Pitfalls to Avoid with Conservation Easements
Agricultural operators and other landowners in the Rocky Mountain region may find compelling reasons to consider establishing a conservation easement on their property. For some farm and ranch owners, a conservation easement offers certainty that the family’s way of life will be preserved, at the same time providing substantial financial benefits. The success of a conservation easement, however, depends crucially on strict compliance with the requirements of both applicable state statutes and federal tax laws. If those requirements are not met or are later discovered not to comply, the conservation easement can be voided, with possibly dire consequences for the landowner.
A conservation easement can be understood at the most basic level to be a nonpossessory interest in land imposing restrictions or requirements on the possessory owner. Those burdens may include protecting the land’s natural or scenic values, assuring the land’s use for agriculture or recreation or maintaining or enhancing the property’s historical, architectural or cultural aspects. In order to qualify for a conservation easement and its tax benefits, the restriction or requirement must be granted in perpetuity.
In the wake of an enthusiastic embrace of conservation easements and their monetary incentives, the IRS has recently cracked down on tax deductions taken by easement sellers, scrutinizing the details of transactions in an effort to identify abuses. Recent cases reflect notable red flags for the IRS in conservation easement transactions, where easements have been invalidated and, in extreme cases, penalties have applied. In recent cases, conservation easements were jeopardized where sellers failed to subordinate mortgages to the easement, contemporaneous writings were absent or the boundary of the easement lands was subject to change.
The recent decision in Mitchell v. Commissioner, 775 F.3d 1243 (10th Cir. 2015) affirmed the underlying tax court holding that Mitchell, the seller of a conservation easement on 180 acres of land in Montezuma County, Colorado was not entitled to a deduction under 26 U.S.C.S. § 170(h). The lands were subject to a preexisting mortgage that was not subordinated to the conservation easement until two years after the easement sale. Before subordination, foreclosure of the mortgage rendered the easement defeasible. Subject to defeasance, the easement failed to comply with the federal mandate to protect the easement purposes in perpetuity as of the sale date. The case highlights the importance of accomplishing any necessary mortgage subordination concurrently with the establishment of the conservation easement on the mortgaged lands.
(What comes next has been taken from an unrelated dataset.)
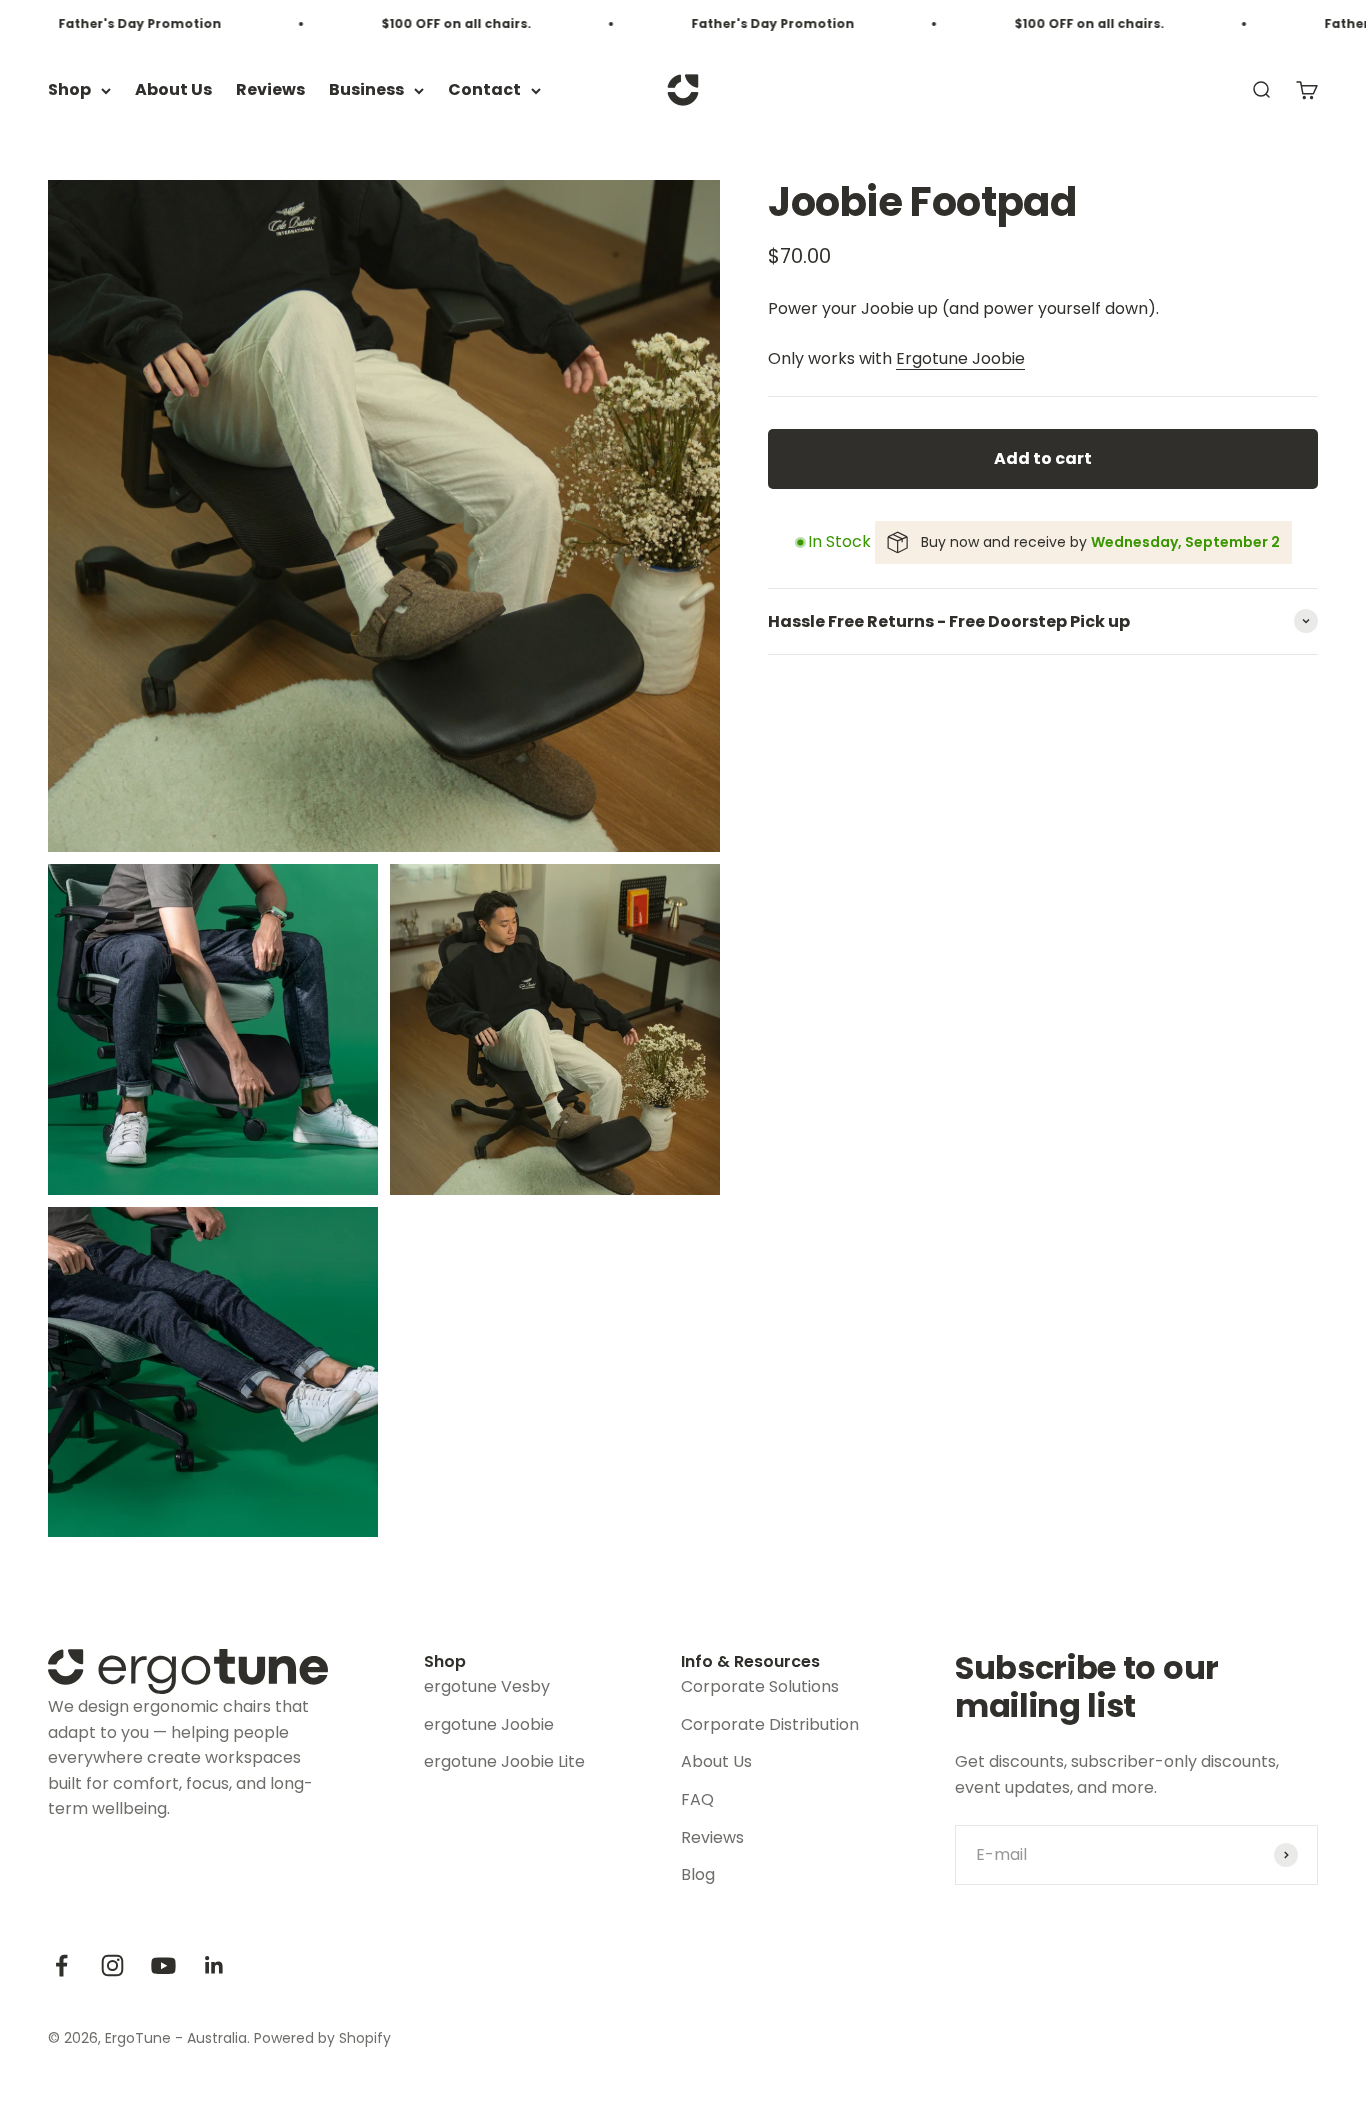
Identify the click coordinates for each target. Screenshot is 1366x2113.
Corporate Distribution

The absence of a contemporaneous written acknowledgment as required by I.R.C. §170(f)(8) may also lead to concerns, as the recent case of Irby v. Commissioner, 139 T.C. No. 14 (U.S.T.C. 2012) illustrates. I.R.C. §170(f)(8) requires a donor to receive from the donee organization a written acknowledgment substantiating the contribution of any gift over $250 in value. In this case, Irby conveyed two “bargain sale” easements to a donor on ranchland in Gunnison County, Colorado. The IRS claimed no contemporaneous written acknowledgment of the easement was provided, and the easement was therefore ineffective. The Tax Court ultimately concluded that the written acknowledgment requirement could be satisfied by a series of documents, including options, settlement agreements, letters and deeds. While the outcome was favorable to the easement seller, a better approach than mounting a tax court defense is to obtain the donor’s contemporaneous writing at the time of the easement sale.
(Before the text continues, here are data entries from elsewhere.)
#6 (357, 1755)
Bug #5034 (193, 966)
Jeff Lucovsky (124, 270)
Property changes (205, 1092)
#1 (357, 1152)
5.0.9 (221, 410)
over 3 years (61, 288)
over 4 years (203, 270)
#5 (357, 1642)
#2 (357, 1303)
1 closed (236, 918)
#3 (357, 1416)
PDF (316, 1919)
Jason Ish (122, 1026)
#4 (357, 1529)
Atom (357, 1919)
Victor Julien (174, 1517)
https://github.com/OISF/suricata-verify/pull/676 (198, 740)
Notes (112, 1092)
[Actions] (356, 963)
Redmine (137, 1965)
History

Where boundaries of easement lands may shift, easements have been voided. In Belk v. Commissioner, 774 F.3d 221 (4th Cir. 2014), for example, the Tax Court’s denial of a charitable contribution deduction under 26 U.S.C.S. § 170(h) was upheld where the easement failed to restrict the use of the donated property in perpetuity. The case involved the donation of a conservation easement on a golf course. The easement contained a provision allowing the landowner to substitute, or “swap” land outside the easement boundaries for land within the original easement area. Although the easement provision required any swapped land to be both contiguous and approved by the land trust, the IRS challenged the deduction. The IRS claimed the easement land was not protected in perpetuity, as required by IRC § 170(h)(2)(C). The Tax Court agreed, and the Fourth Circuit upheld its decision. Similarly, in Bosque Canyon Ranch LP et al. v. Commissioner, docket numbers 1067-09 and 25946-11 in the U.S. Tax Court, a conservation easement on lands in Texas was disqualified from charitable contribution deductions where the parcel owners and the donor land trust could, under the easement provisions, modify the easement boundaries.
In sum, the importance of following applicable state and federal statutes and regulations in establishing conservation easements cannot be understated. Properly done, these real property interests can provide invaluable resources for agricultural owners and their families. Failure to be aware of and follow the rules assiduously, however, can yield an undesirable outcome.